About this exercise
From the line that holds "Viewport: 492px width, 415px" down to the last line of the listing below, transcribe exactly and only those lines. Leave pictures out.

Source records
════

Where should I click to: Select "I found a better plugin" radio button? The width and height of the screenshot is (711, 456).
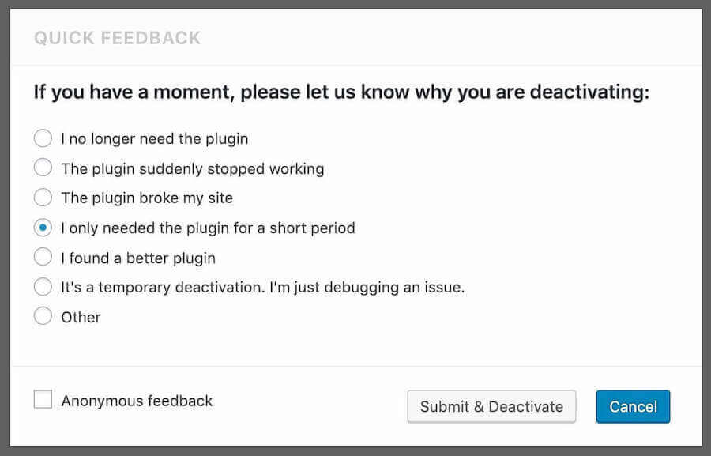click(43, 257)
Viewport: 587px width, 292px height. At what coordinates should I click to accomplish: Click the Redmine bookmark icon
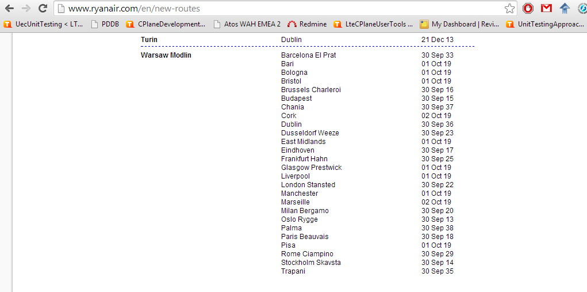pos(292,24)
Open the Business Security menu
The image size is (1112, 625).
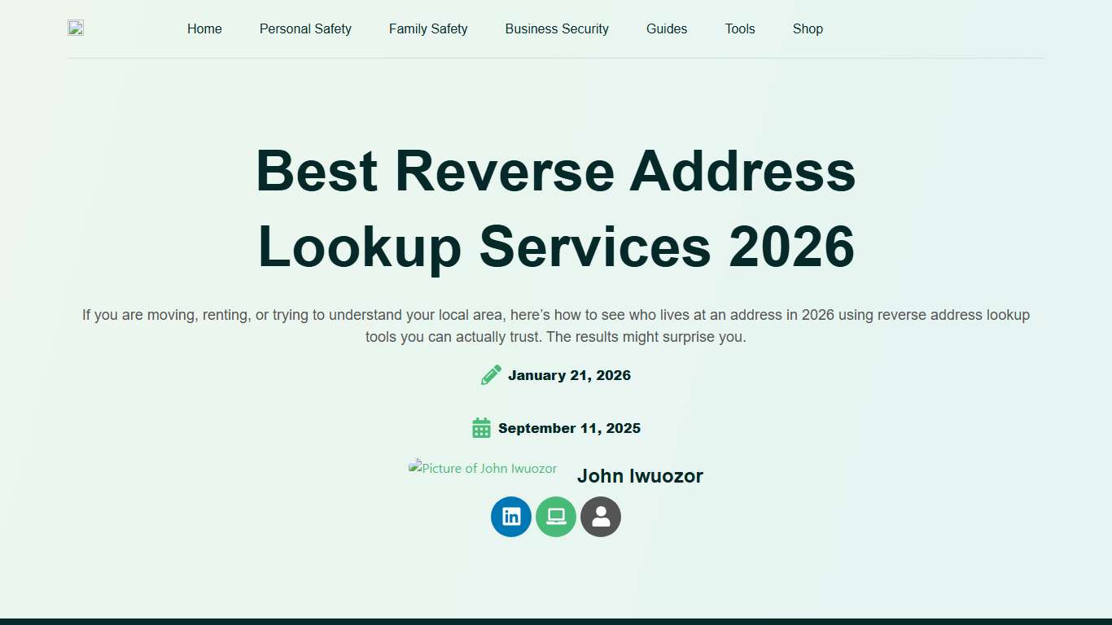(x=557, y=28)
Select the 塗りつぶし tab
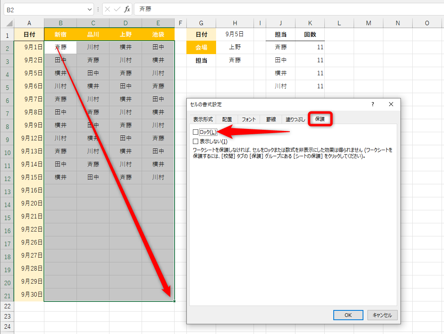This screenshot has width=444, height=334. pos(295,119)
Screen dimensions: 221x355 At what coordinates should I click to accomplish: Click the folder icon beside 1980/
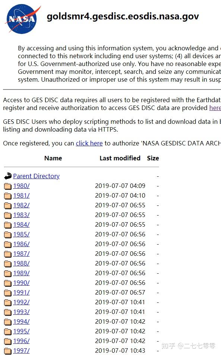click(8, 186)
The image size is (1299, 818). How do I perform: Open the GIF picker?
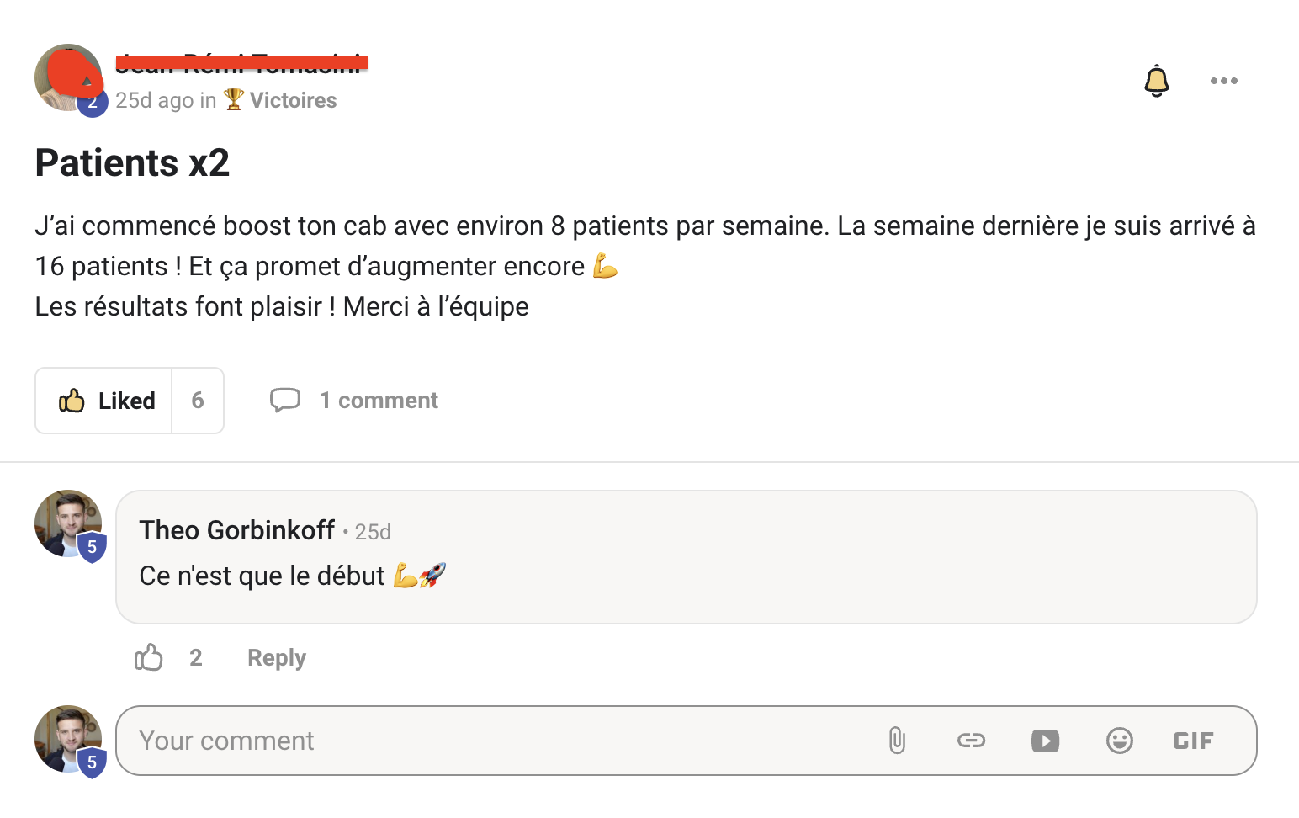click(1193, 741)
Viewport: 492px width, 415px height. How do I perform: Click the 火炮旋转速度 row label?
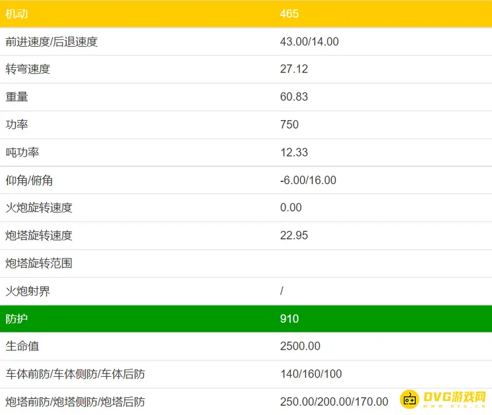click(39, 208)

════

Problem solution
Viewport: 492px width, 415px height. How do I perform: Click the 火炮旋转速度 row label?
click(39, 208)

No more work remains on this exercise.